Gayus Tambunan akhirnya mendapatkan vonis hukuman 7 tahun penjara. Pantaskah? Seperti dikutip dari kompas, majelis hakim memvonis terdakwa bernama lengkap Gayus Halomoan Tambunan, mantan pegawai pajak, dengan hukuman tujuh tahun penjara. Majelis hakim menilai Gayus terbukti secara sah dan meyakinkan melakukan tindak pidana korupsi.
Selain memvonis tujuh tahun penjara, majelis juga memvonis Gayus membayar denda sebesar Rp 300 juta. "Apabila denda tidak dibayar diganti tiga bulan kurungan," ucap Albertina Ho, ketua majelis hakim, saat membacakan putusan di Pengadilan Negeri Jakarta Selatan, Rabu (19/1/2011). Albertina didampingi dua hakim anggota yakni Tahsin dan Sunardi.
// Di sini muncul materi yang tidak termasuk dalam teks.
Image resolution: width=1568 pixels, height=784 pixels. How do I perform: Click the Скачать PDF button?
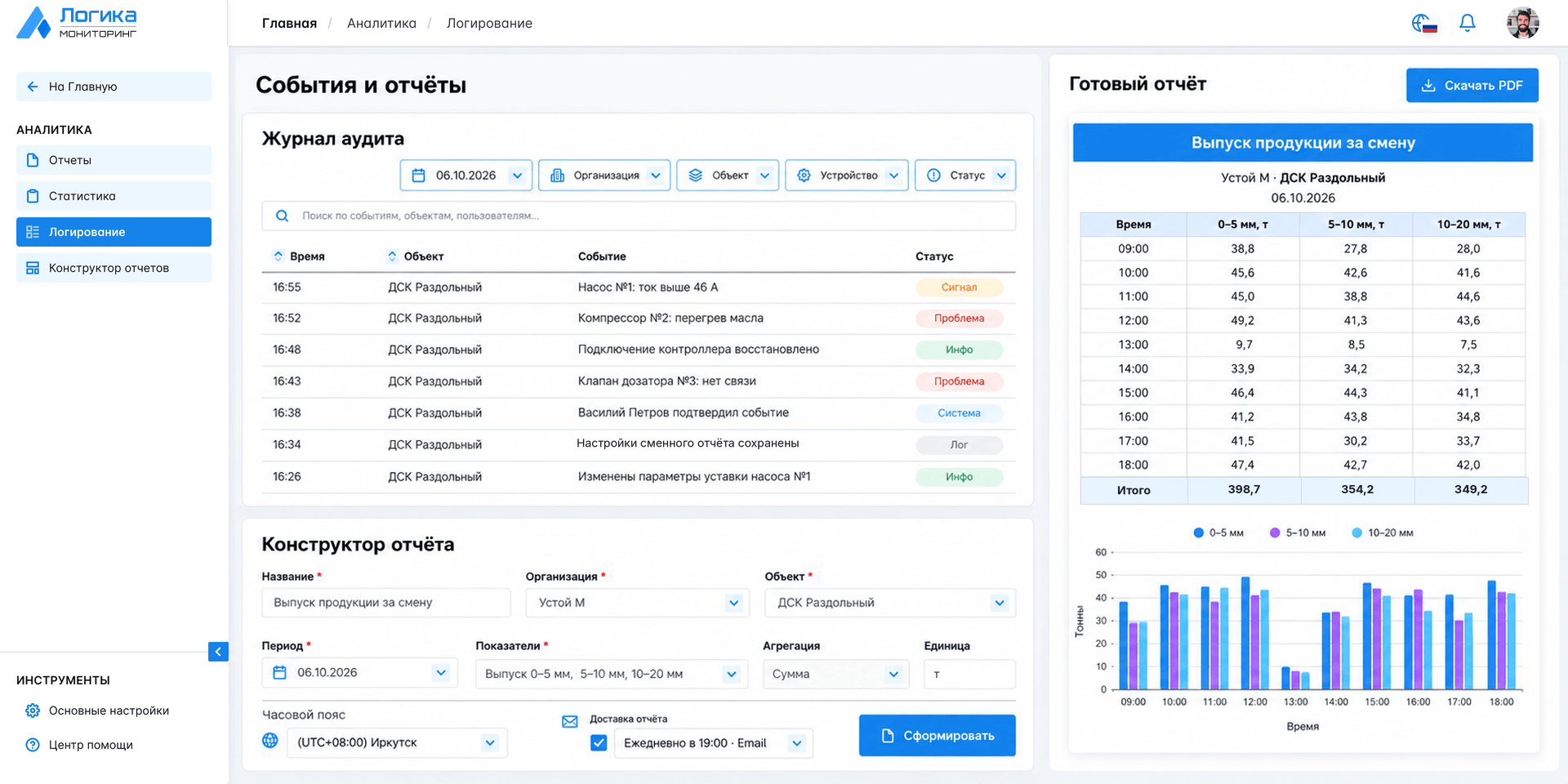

Putusan itu jauh lebih rendah dibanding tuntutan jaksa penuntut umum yakni hukuman penjara selama 20 tahun ditambah denda sebesar Rp 500 juta subsider enam bulan penjara. Menurut hakim, Gayus terbukti melakukan korupsi saat menangani keberatan pajak PT Surya Alam Tunggal (PT SAT). Sebagai pelaksana di Direktorat Keberatan dan Banding Ditjen Pajak, Gayus tidak teliti, tidak tepat, tidak cermat, serta tidak menyeluruh sebelum mengusulkan menerima keberatan pajak. Selain itu, hakim menilai Gayus telah menyalahgunakan wewenang.
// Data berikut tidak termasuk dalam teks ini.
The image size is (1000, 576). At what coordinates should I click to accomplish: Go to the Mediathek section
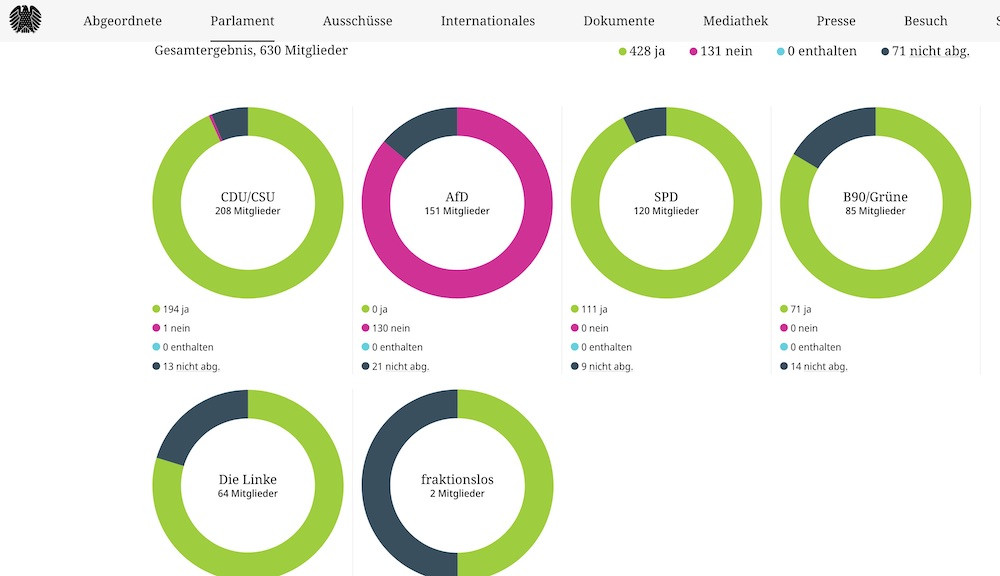point(735,21)
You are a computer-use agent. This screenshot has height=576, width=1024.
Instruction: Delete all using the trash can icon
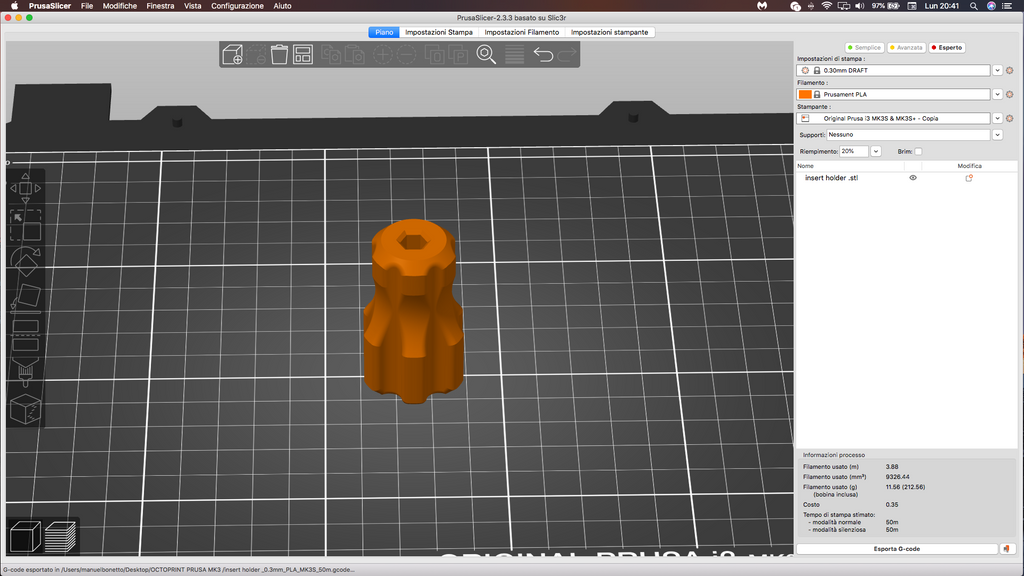click(280, 54)
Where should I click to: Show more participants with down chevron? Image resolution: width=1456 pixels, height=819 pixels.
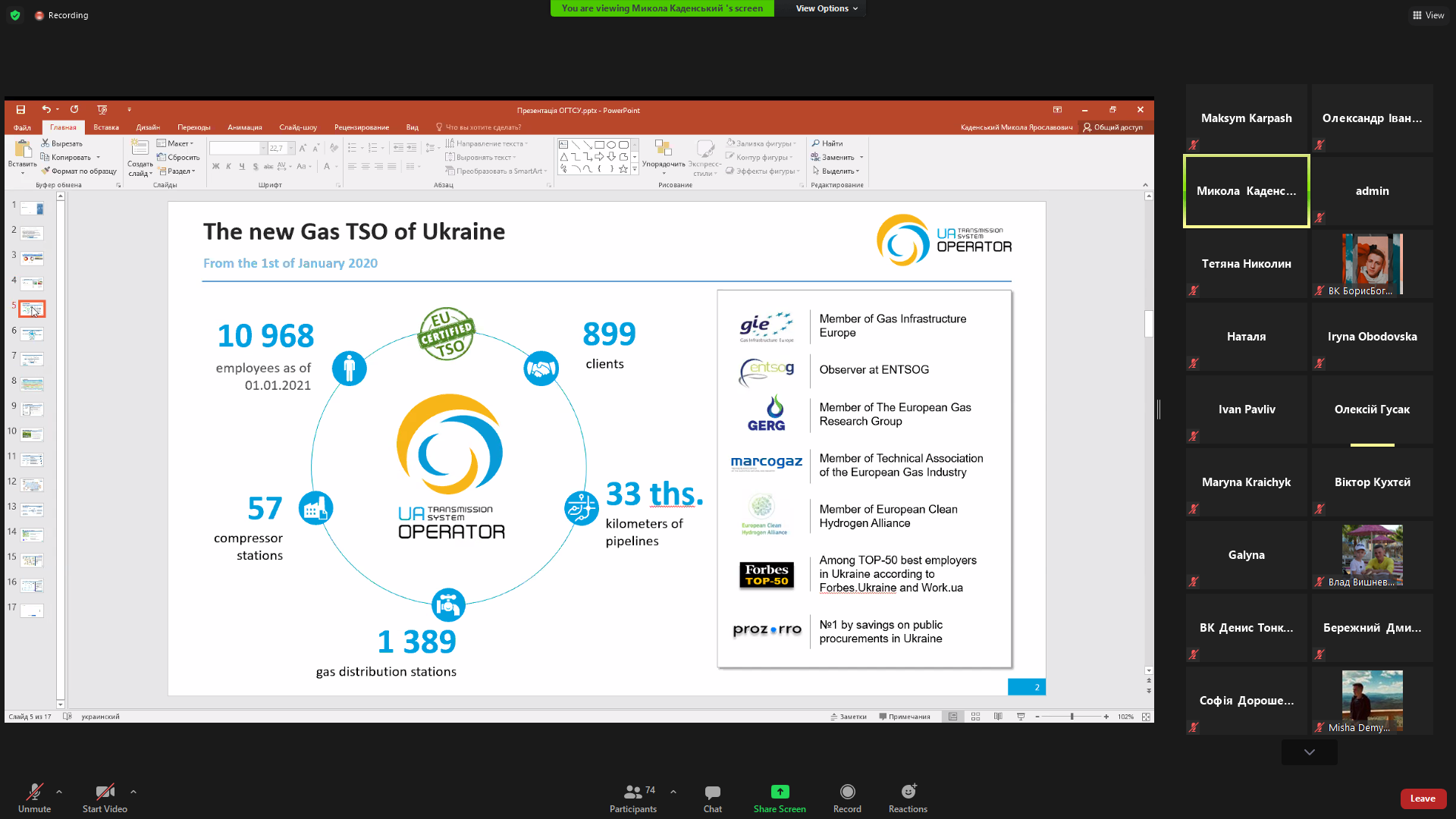pyautogui.click(x=1309, y=752)
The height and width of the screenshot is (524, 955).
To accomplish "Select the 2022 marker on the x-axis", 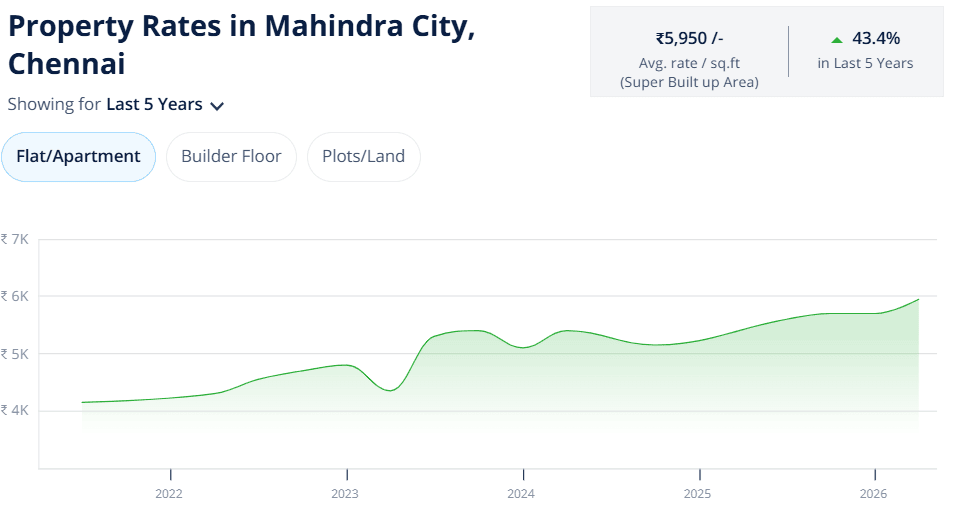I will coord(169,494).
Akibat diterimanya keberatan pajak itu, hakim menilai negara dirugikan sebesar Rp 570 juta. Terkait kasus itu, hakim menjerat Gayus Pasal 3 Jo pasal 18 UU Nomor 31 Tahun 1999 tentang Tindak Pidana Korupsi. Terkait perkara kedua, menurut hakim, Gayus terbukti menyuap penyidik Bareskrim Polri sekitar 760.000 dollar AS melalui Haposan Hutagalung selama proses penyidikan tahun 2009. Suap itu agar dirinya tidak ditahan, rumahnya di kawasan Kepala Gading, Jakarta Utara, tidak disita, uangnya di rekening di Bank Mandiri tidak diblokir, serta agar diperbolehkan diperiksa di luar Gedung Bareskrim Polri.
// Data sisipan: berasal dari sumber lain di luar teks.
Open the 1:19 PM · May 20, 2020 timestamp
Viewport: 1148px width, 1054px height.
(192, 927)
Dalam pertimbangan, hakim menilai pencabutan keterangan di berita acara pemeriksaan saksi-saksi terkait suap itu tidak beralasan hukum. Terkait kasus itu, majelis menjerat Gayus dengan Pasal 5 Ayat (1) huruf a UU Nomor 31 Tahun 1999 tentang Tipikor. Dalam perkara tiga, menurut hakim, Gayus terbukti memberikan janji uang sebesar 40.000 dollar AS kepada Muhtadi Asnun, ketua majelis hakim yang menyidangkan perkara di Pengadilan Negeri Tangerang. Dari uang itu, sebesar 10.000 dollar AS akan diserahkan kepada dua hakim anggota. "Uang itu untuk memengaruhi putusan," ucap Albertina. Terkait perkara itu, hakim menjerat Gayus dengan Pasal 6 Ayat (1) huruf a UU Nomor 31 Tahun 1999 tentang Tipikor.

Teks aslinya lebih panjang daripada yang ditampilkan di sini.